**Task goal**
Report every line in the records below that contains the word "coordinates".

**Data supplied**
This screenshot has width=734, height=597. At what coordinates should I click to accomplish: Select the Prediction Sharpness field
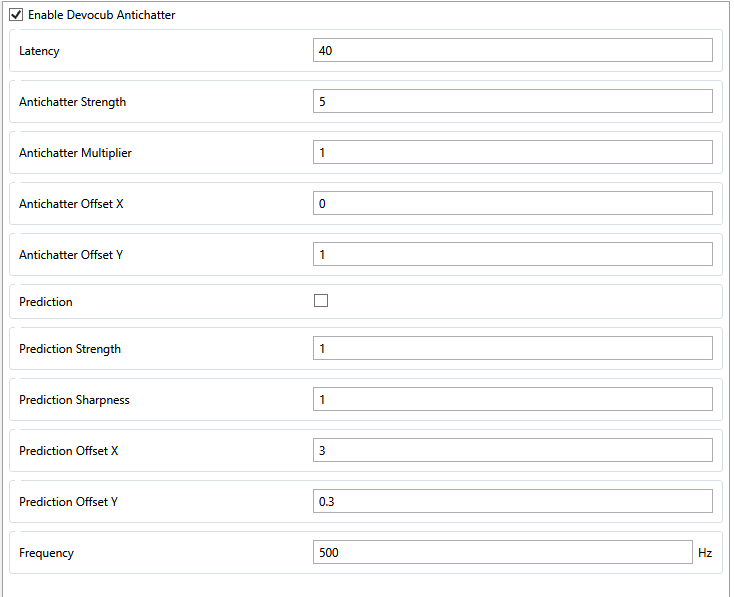512,400
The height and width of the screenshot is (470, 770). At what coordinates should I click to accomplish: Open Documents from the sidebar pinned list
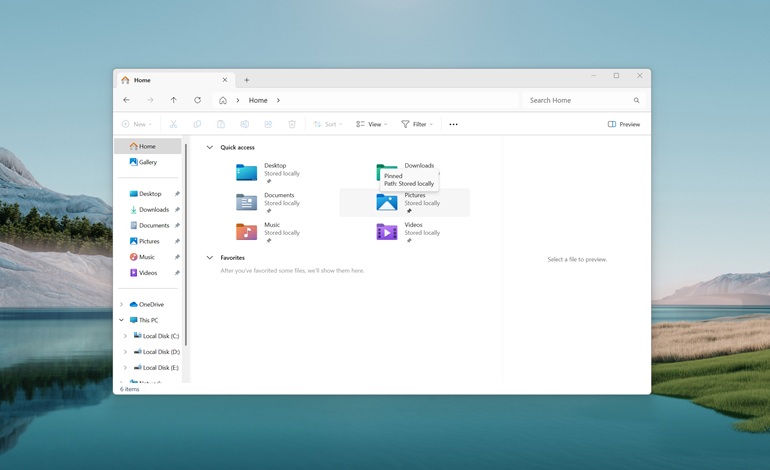pos(153,225)
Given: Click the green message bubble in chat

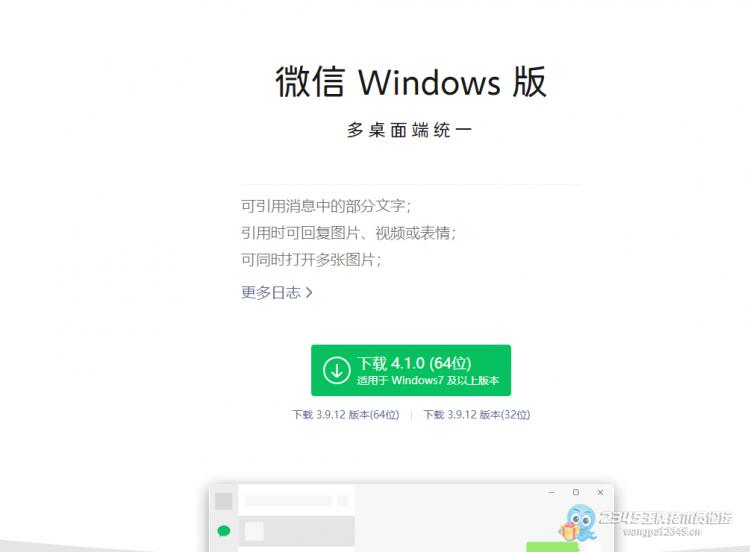Looking at the screenshot, I should [x=552, y=547].
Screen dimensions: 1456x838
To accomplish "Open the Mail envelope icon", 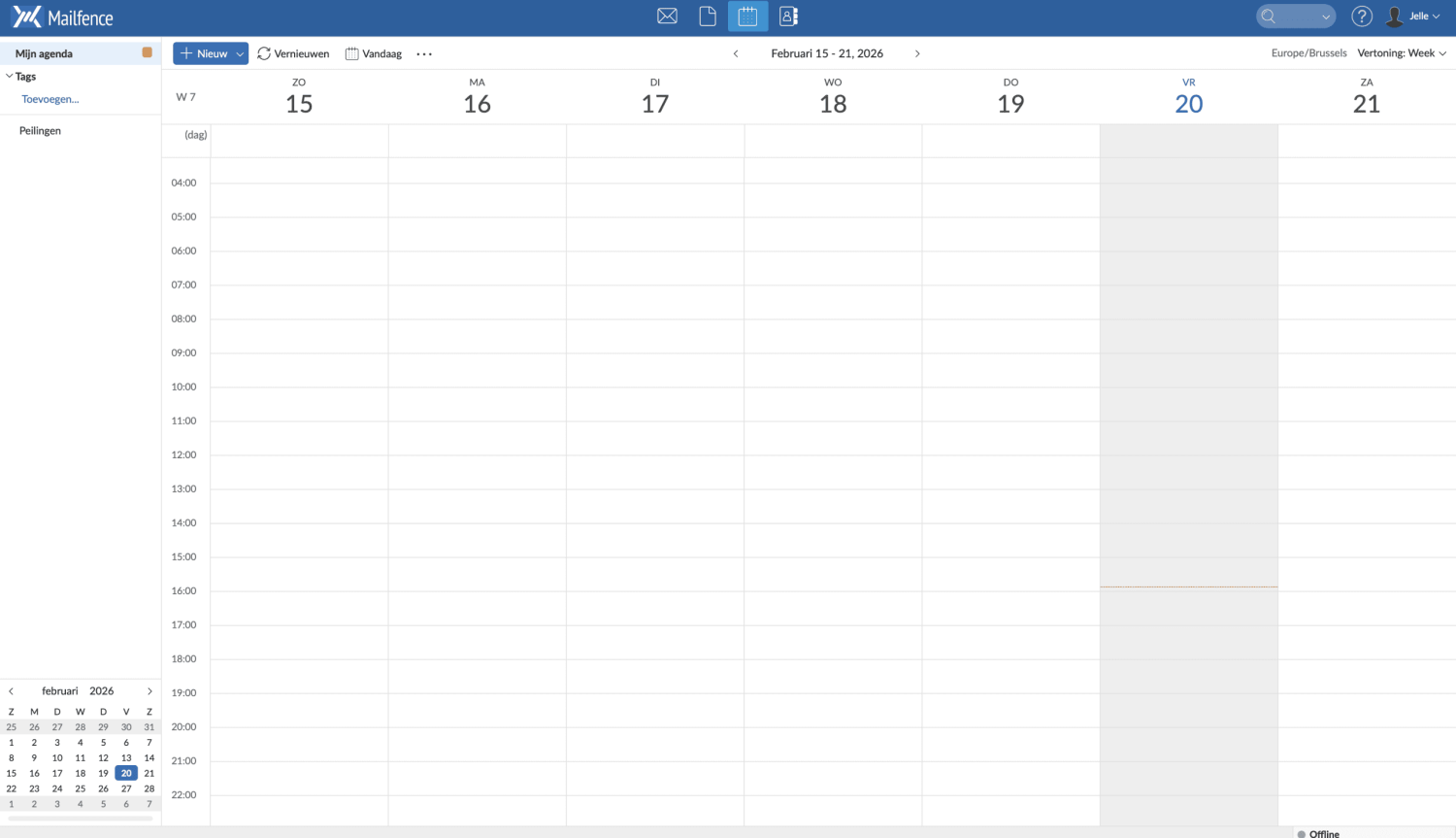I will (667, 17).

**Solution**
This screenshot has width=734, height=597. At what coordinates should I click to accomplish: Select the Prediction Sharpness field
The height and width of the screenshot is (470, 770). At what coordinates should I click to accomplish: Open Documents from the sidebar pinned list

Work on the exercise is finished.